The record reveals that a few weeks before the collision, Pounds had decided to sell the tractor and a horse trailer. He parked the traсtor and trailer on the lot of Franklin Ford Tractor, Inc., a Cartersville business that sold and serviced tractors and other farm equipment. He and Russell Franklin, the proprietor, agreed that Franklin would market the vehicles and would keep as commission any proceeds above a minimum price set by Pounds. After several weeks, Franklin decided the tractor and trailer would get better exposure in Alpharetta. He contacted Wilson to ask his assistance in finding a suitable display location and they arranged to park the vehicles at a horse farm. Pounds consented to the arrangement whereby the vehicles would be displayed in Alpharettа and Wilson, an experienced driver, would drive the tractor and attached trailer to the intended location. The collisiоn at issue occurred during Wilson’s drive from Cartersville to Alpharetta.
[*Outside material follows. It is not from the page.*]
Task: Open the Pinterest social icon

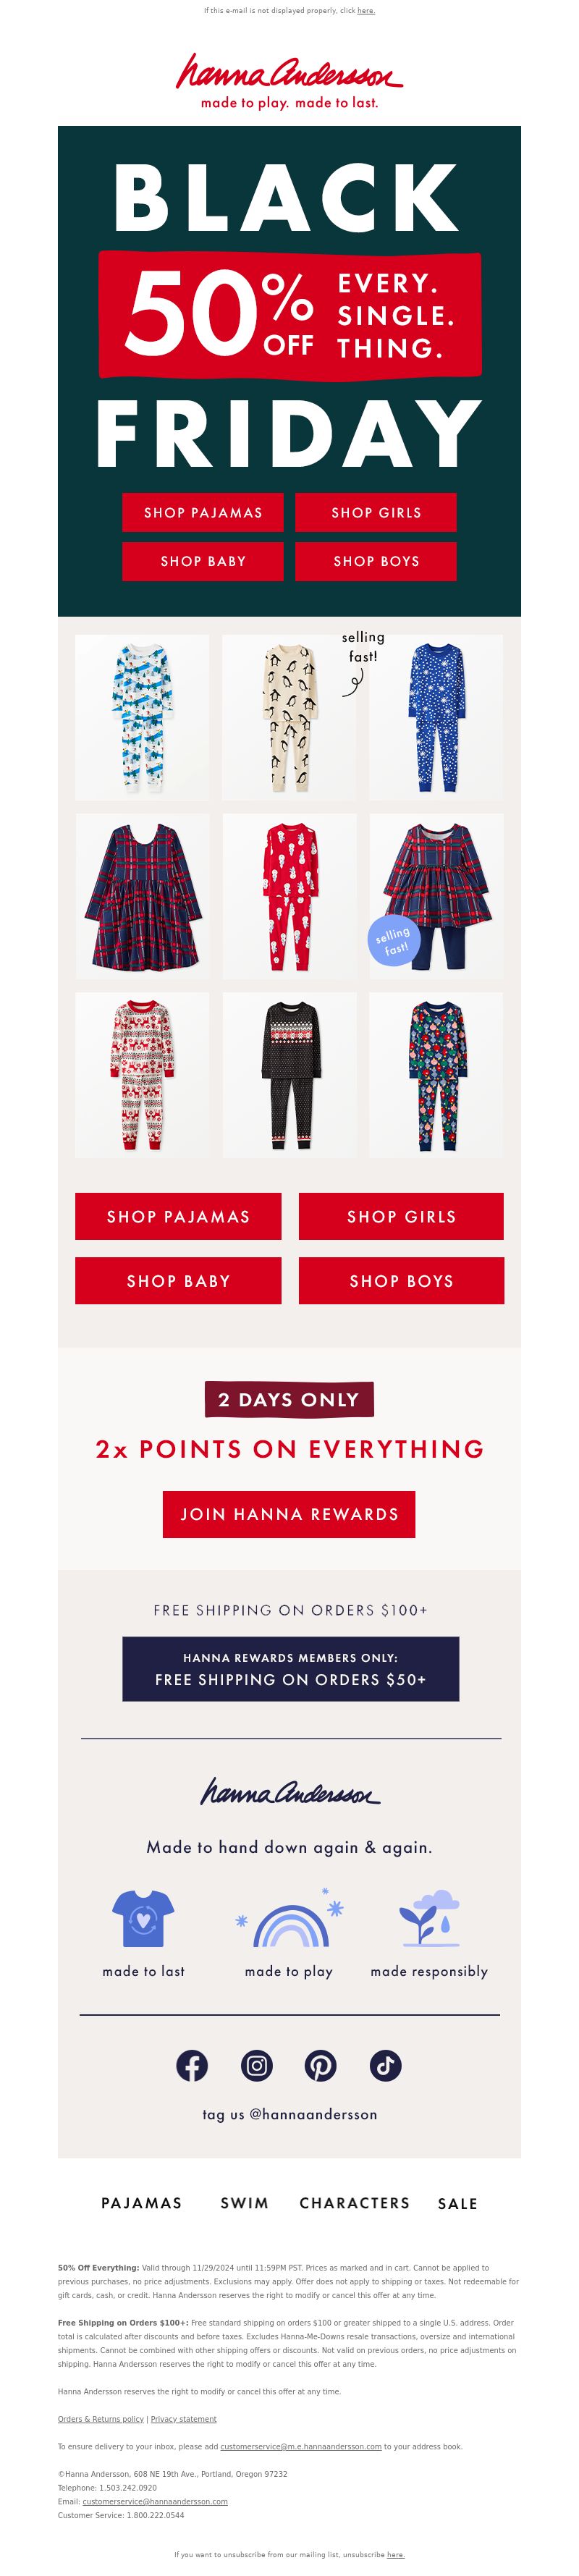Action: pyautogui.click(x=321, y=2065)
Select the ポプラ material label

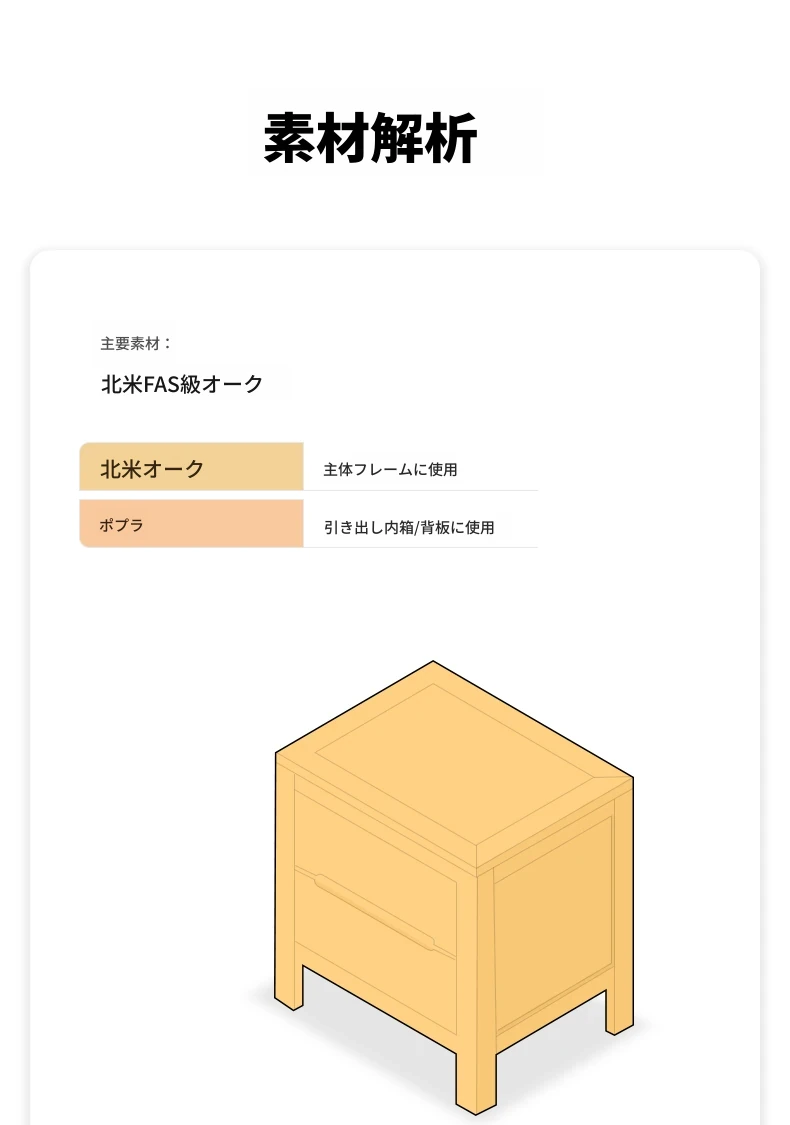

Under the terms of the liability policy at issue, Wilson was an “insured” because he was driving the truck with Pounds’ express permission. The policy also provides, however, that there is no coverage *329 while an insured vehicle is “being repaired, serviced or used by any person employed or engaged in any way in a car business.” “Car business” is defined in the policy as “a business or job where the purpose is to sell, lease, repair, service, transport, store or park” motor vehicles.
Wilson testified by deposition that he was the proprietor of Randy Wilson Quarter Horses, Inc., a business engaged in training, showing, and selling horses. He testified that he and Franklin had agreed they would split any commission received by Franklin from the sale of Pоunds’ tractor, and that they had engaged in similar transactions on the average of one a year for the last ten years. Appellant contends that because of the arrangement between Wilson and Franklin, especially in view of their history of similar transаctions, Wilson was engaged in a “car business” at the time of the collision because he was transporting the tractor and trailеr in furtherance of their common purpose of selling vehicles. Appellee maintains Wilson was not engaged in the car businеss, because his participation in the sale of the tractor was a sideline and not his primary occupation.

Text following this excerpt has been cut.